> Goal of the exercise
Restate the following entries exactly. Keep the pictures out.

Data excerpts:
__________

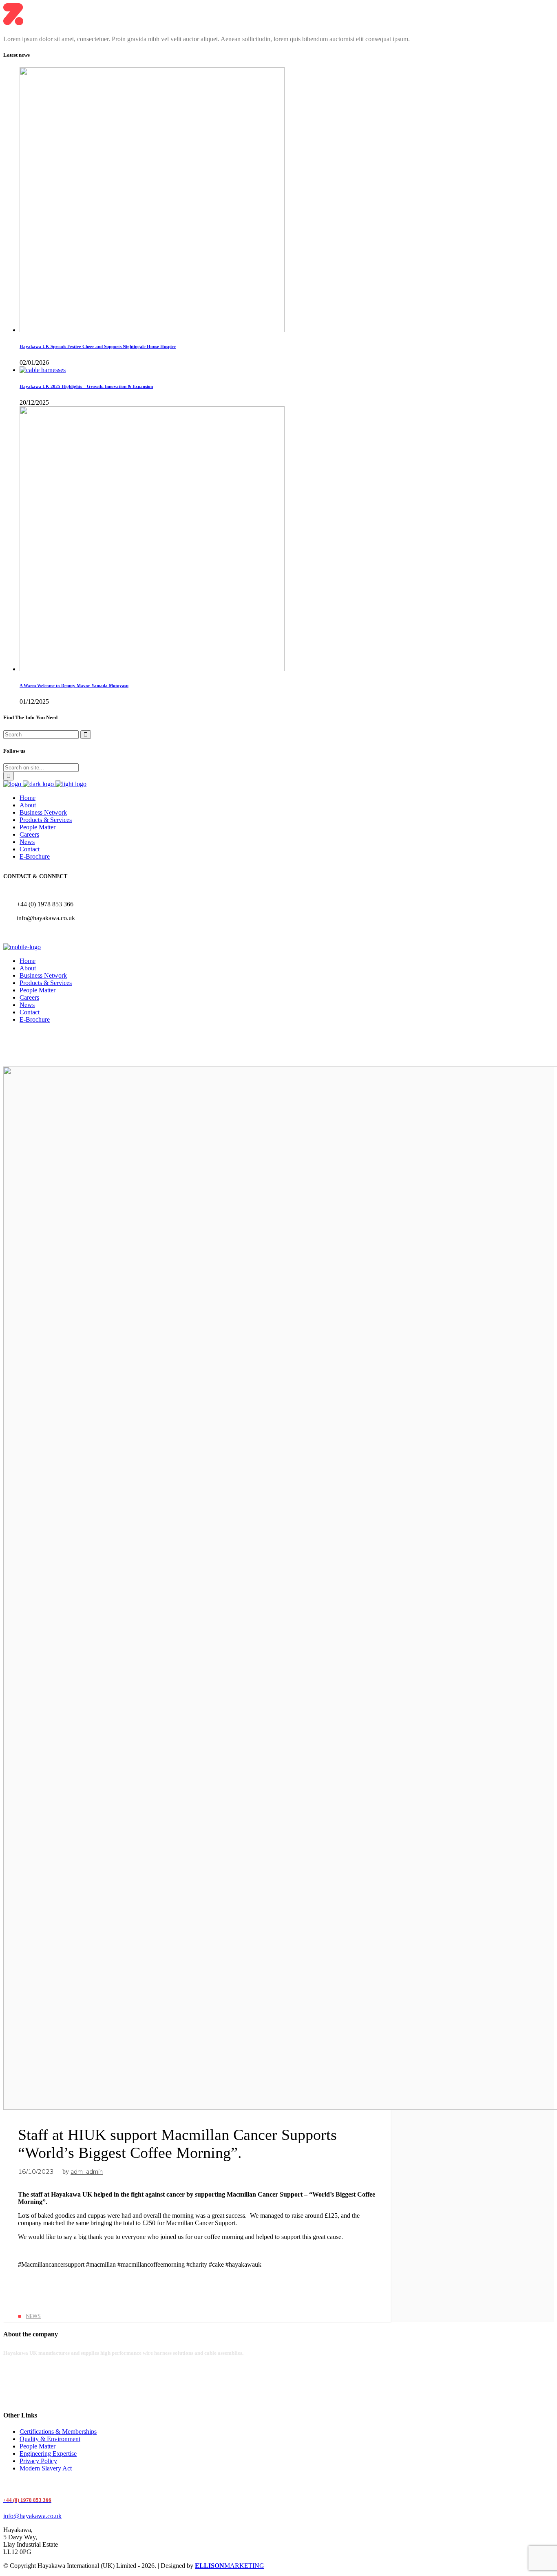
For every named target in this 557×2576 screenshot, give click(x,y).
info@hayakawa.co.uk (32, 2515)
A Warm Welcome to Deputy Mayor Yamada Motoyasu (74, 685)
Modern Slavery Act (46, 2468)
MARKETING (229, 2565)
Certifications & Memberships (58, 2431)
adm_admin (87, 2171)
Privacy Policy (38, 2460)
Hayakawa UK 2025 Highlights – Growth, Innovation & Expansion (86, 386)
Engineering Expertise (48, 2453)
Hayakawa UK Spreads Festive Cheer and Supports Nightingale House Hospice (98, 346)
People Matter (37, 2446)
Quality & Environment (50, 2438)
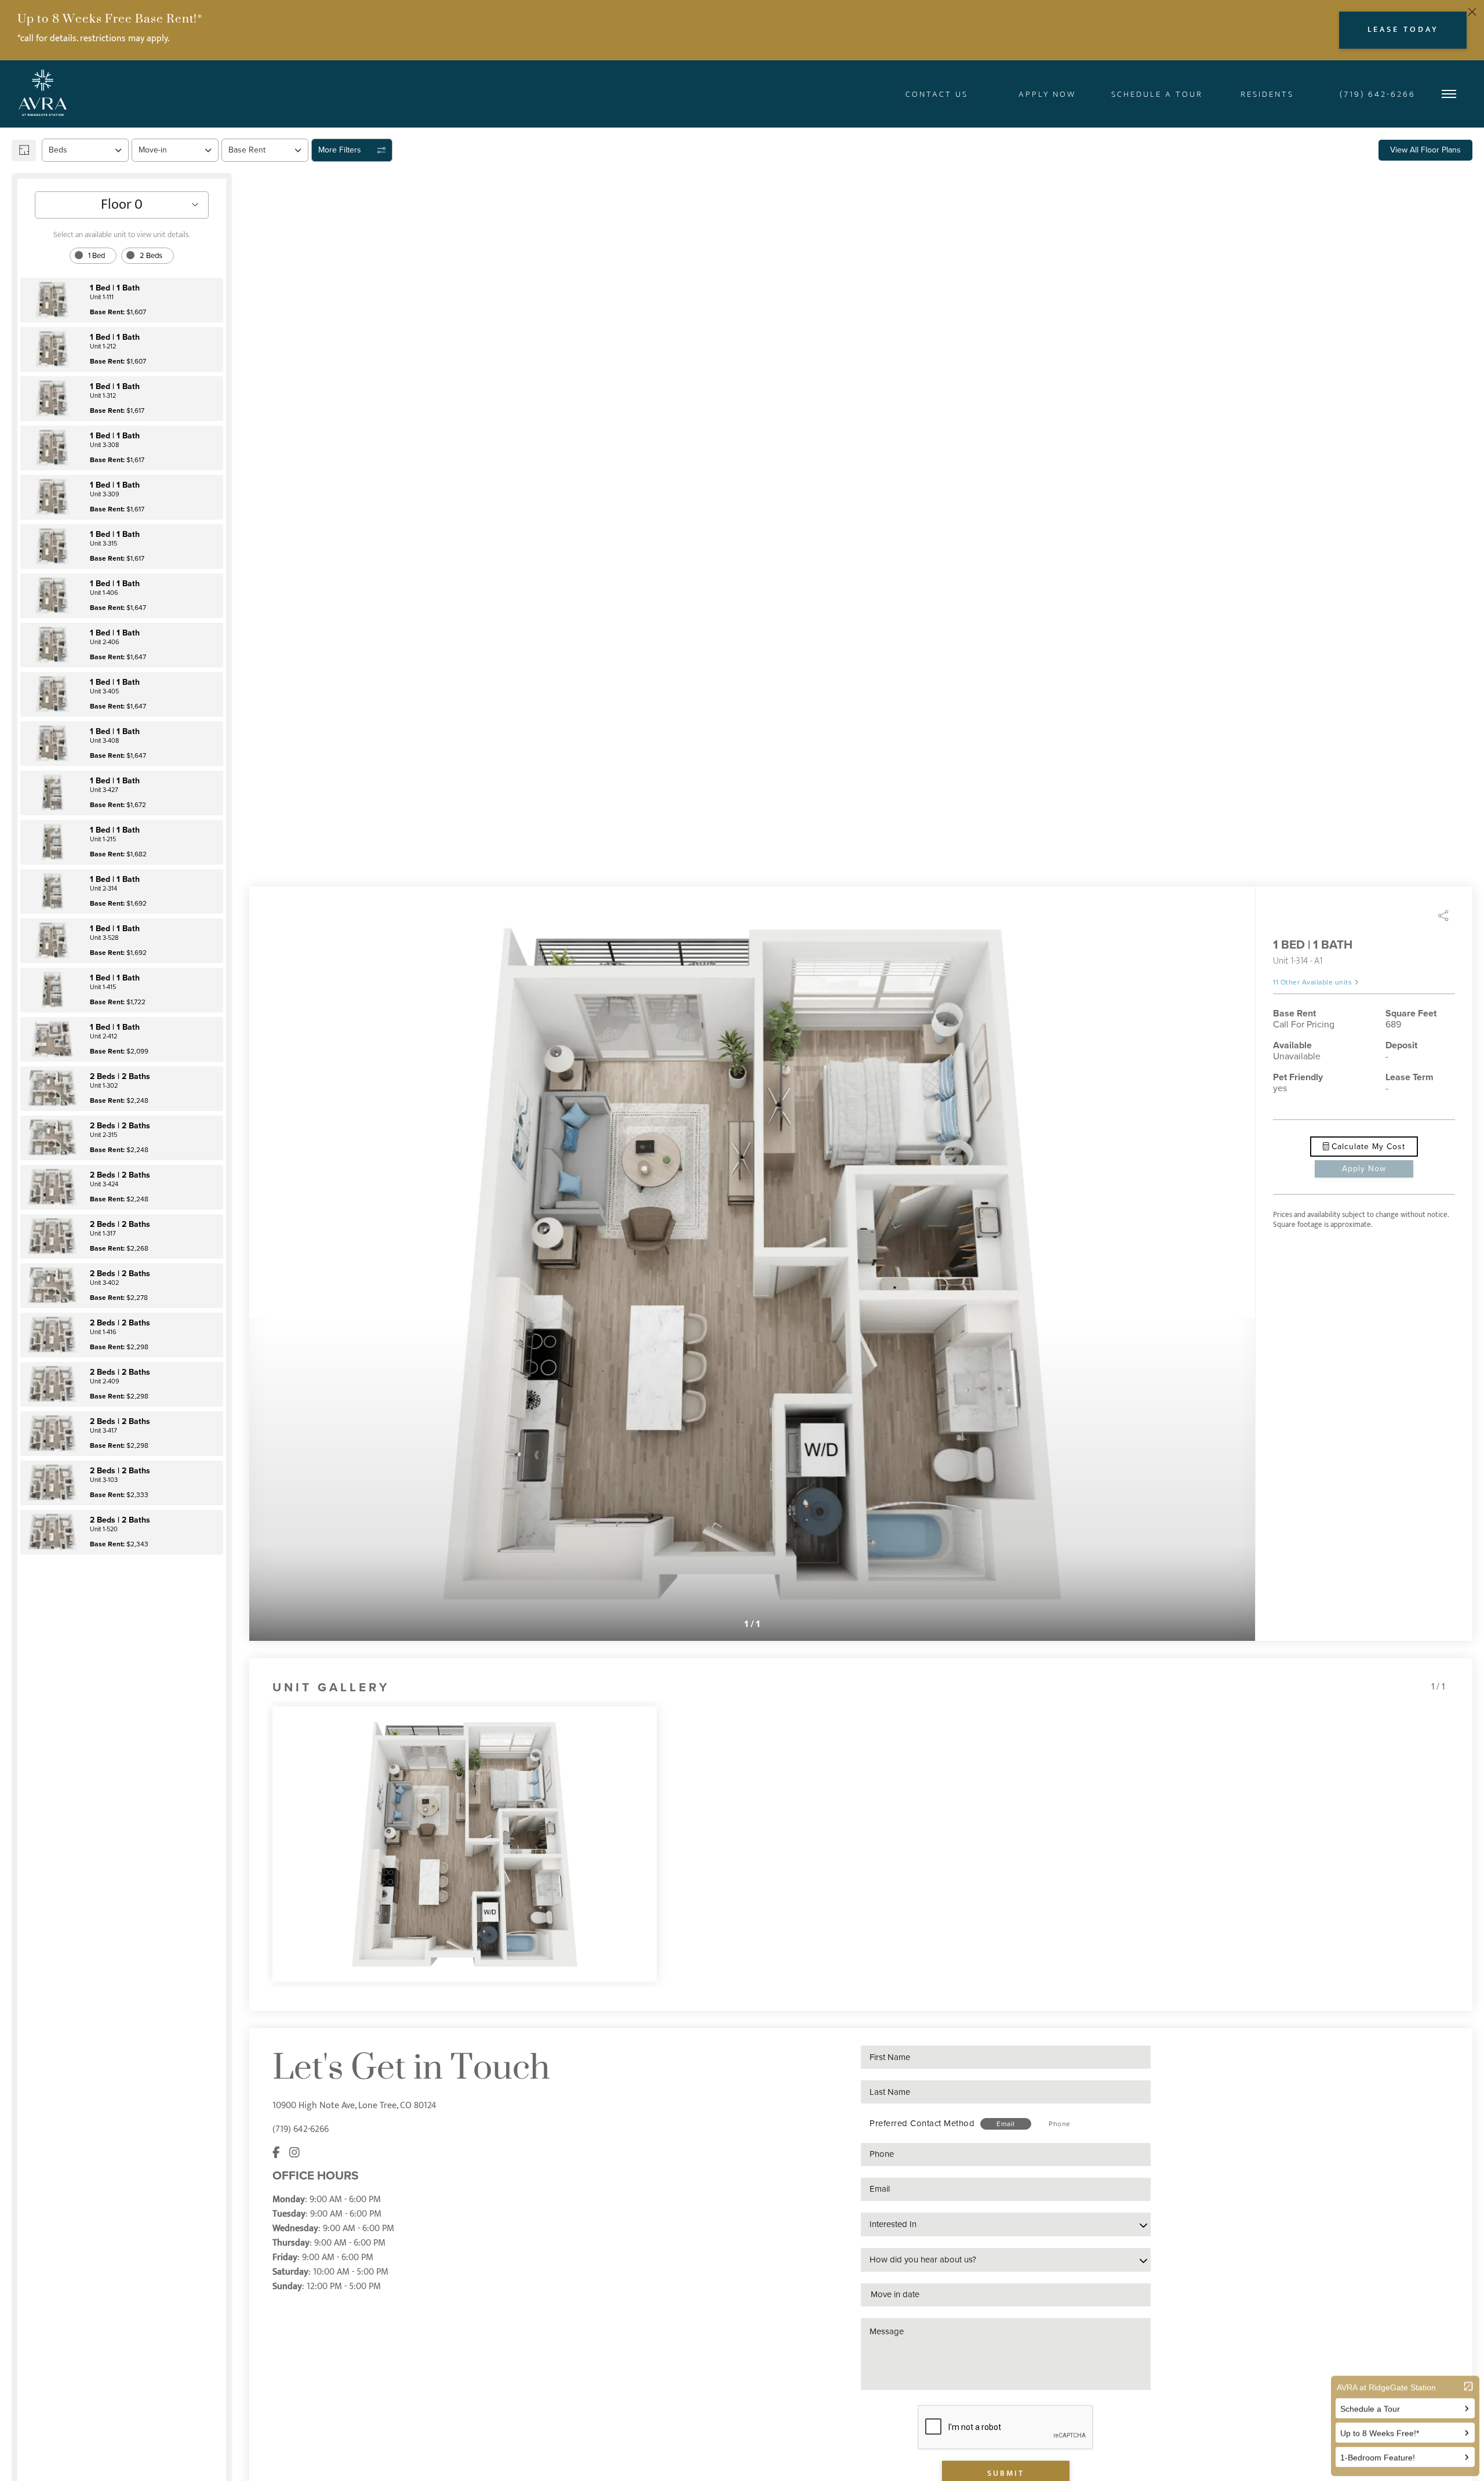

__________

> Response below
For every named target in this 557×2576 screenshot, give click(x,y).
info@hayakawa.co.uk (32, 2515)
A Warm Welcome to Deputy Mayor Yamada Motoyasu (74, 685)
Modern Slavery Act (46, 2468)
MARKETING (229, 2565)
Certifications & Memberships (58, 2431)
adm_admin (87, 2171)
Privacy Policy (38, 2460)
Hayakawa UK 2025 Highlights – Growth, Innovation & Expansion (86, 386)
Engineering Expertise (48, 2453)
Hayakawa UK Spreads Festive Cheer and Supports Nightingale House Hospice (98, 346)
People Matter (37, 2446)
Quality & Environment (50, 2438)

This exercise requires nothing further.